The decision, writes the New York Times, ends a suit filed by 15 students who claim to have been traumatized by the Valentine’s Day killings at Marjory Stoneman Douglas High School. Suing Broward County, its sheriff, their superintendent and a school resource officer, the plaintiffs say authorities’ failure to act violated their 14th Amendment rights to due process.
Prosecutors are charging Nikolas Cruz with the attack, which killed 17, and are seeking the death penalty.
In a ruling issued last week, U.S. District Judge Beth Bloom wrote that the school and Broward’s sheriff’s department have no constitutional obligation to protect students from Cruz.
While the 14th Amendment dictates that the state cannot deprive any person of life, liberty or property without due process of law, Bloom said the amendment typically protects people from government actions rather than those wrought by third parties.
Bloom, says CNN, acknowledged in her ruling that the 14th Amendment obliges protection for persons in government custody, such as prisoners. And even though most students are legally obliged to attend school, Bloom drew a distinction between being incarcerated and in education.
“Viewed properly, the claim arises from the actions of Cruz, a third party, and not a state actor,” she wrote. “Thus, the critical question the court analyzes is whether defendants had a constitutional duty to protect plaintiffs from the actions of Cruz.

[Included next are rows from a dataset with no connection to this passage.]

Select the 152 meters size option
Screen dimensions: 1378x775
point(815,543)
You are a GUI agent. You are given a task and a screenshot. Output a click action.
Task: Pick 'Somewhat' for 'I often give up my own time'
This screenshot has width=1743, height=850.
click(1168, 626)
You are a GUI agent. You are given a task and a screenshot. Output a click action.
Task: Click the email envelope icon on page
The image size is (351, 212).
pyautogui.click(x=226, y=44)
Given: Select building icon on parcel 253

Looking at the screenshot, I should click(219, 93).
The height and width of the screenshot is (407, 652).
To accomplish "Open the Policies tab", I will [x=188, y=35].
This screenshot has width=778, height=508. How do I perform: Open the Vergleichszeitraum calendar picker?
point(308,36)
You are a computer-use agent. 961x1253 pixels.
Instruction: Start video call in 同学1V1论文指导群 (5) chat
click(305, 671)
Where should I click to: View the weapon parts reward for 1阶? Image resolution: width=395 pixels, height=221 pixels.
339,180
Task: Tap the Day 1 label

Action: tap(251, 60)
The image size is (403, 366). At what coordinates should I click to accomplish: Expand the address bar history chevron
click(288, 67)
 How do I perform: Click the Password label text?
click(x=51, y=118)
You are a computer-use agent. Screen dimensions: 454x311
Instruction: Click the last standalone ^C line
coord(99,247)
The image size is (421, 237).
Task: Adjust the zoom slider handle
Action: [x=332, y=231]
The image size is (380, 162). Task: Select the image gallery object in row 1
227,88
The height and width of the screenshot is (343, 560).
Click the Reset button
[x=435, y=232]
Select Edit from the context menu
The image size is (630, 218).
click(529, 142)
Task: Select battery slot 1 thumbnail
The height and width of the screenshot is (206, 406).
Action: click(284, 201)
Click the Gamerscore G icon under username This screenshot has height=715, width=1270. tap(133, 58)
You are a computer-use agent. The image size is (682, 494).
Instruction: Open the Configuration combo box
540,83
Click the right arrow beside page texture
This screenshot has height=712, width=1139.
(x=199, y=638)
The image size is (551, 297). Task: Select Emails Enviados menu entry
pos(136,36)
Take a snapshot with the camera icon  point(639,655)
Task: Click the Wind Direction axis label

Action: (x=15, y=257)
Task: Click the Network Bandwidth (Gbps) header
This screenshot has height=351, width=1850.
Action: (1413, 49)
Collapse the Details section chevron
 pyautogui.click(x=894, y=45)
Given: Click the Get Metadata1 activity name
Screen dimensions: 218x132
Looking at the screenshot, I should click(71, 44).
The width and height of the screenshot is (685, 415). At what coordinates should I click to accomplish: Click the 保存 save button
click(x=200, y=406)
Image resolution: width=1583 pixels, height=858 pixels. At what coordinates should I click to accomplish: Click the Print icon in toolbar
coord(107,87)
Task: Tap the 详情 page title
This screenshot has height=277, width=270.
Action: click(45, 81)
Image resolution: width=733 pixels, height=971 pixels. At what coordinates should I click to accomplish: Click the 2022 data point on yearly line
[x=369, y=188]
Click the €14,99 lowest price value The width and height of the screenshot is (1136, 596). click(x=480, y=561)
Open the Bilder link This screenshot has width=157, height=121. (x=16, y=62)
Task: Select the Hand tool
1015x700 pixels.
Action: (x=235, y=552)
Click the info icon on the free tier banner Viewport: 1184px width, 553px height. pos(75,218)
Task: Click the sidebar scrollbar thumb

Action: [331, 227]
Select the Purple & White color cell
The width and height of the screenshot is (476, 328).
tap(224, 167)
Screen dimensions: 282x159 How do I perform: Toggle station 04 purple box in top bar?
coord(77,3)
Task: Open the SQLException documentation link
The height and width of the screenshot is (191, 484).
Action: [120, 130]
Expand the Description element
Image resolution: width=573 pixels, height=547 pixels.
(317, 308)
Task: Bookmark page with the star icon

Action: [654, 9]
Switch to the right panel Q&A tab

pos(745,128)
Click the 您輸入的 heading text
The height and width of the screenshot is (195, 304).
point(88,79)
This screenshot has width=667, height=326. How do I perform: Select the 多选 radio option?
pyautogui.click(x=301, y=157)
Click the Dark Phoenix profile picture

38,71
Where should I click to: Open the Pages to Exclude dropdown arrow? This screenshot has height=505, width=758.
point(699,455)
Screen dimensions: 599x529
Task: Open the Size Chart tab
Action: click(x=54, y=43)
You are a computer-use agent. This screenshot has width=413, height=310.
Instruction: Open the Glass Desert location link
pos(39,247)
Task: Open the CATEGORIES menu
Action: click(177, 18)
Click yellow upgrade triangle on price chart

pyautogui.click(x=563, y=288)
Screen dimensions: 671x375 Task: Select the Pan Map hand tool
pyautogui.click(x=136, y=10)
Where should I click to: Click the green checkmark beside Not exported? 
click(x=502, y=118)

“ … For such a duty to exist on the part of defendants, plaintiffs would have to be considered to be in custody,” Bloom opined.
Interestingly, Bloom’s ruling was announced on December 12th—the same day that county judge Patti Englander Henning came to the opposite conclusion, deciding that a nearby sheriff’s deputy should have confronted Cruz.
The New York Times notes that police officers, ‘in fact, generally are not under any legal obligation to protect citizens who are not in their custody.’
“Neither the Constitution, nor state law, impose a general duty upon police officers or other governmental officials to protect individual persons from harm—even when they know the harm will occur,” University of Florida School of Law Professor Darren L. Hutchinson told the Times. “Police can watch someone attack you, refuse to intervene and not violate the Constitution.”
Considering the custody exception, Hutchinson said, “Courts have rejected the argument that students are in custody of school officials while they are on campus. Custody is narrowly confined to situations where a person loses his or her freedom to move freely and seek assistance on their own—such as prisons, jails, or mental institutions.”
Exceptions exist for figures such as school crossing guards, who could be held liable for allowing a child to be run over while texting on a smartphone or otherwise improperly distracted. Hutchinson says that’s because crossing guards have a “special relationship” with the children under their watch and can be held liable for injury which becomes their wards.
The students had argued that an armed school resource officer—who heard gunshots coming from the school but leaped for cover rather than running inside—had a similarly “special relationship” with students, as his specific assignment was to protect them from harm.
Hutchinson seemed to suggest there were some ways to make that argument work, but said it’d be unlikely for precedent to e overturned.
The students are expected to launch an appeal.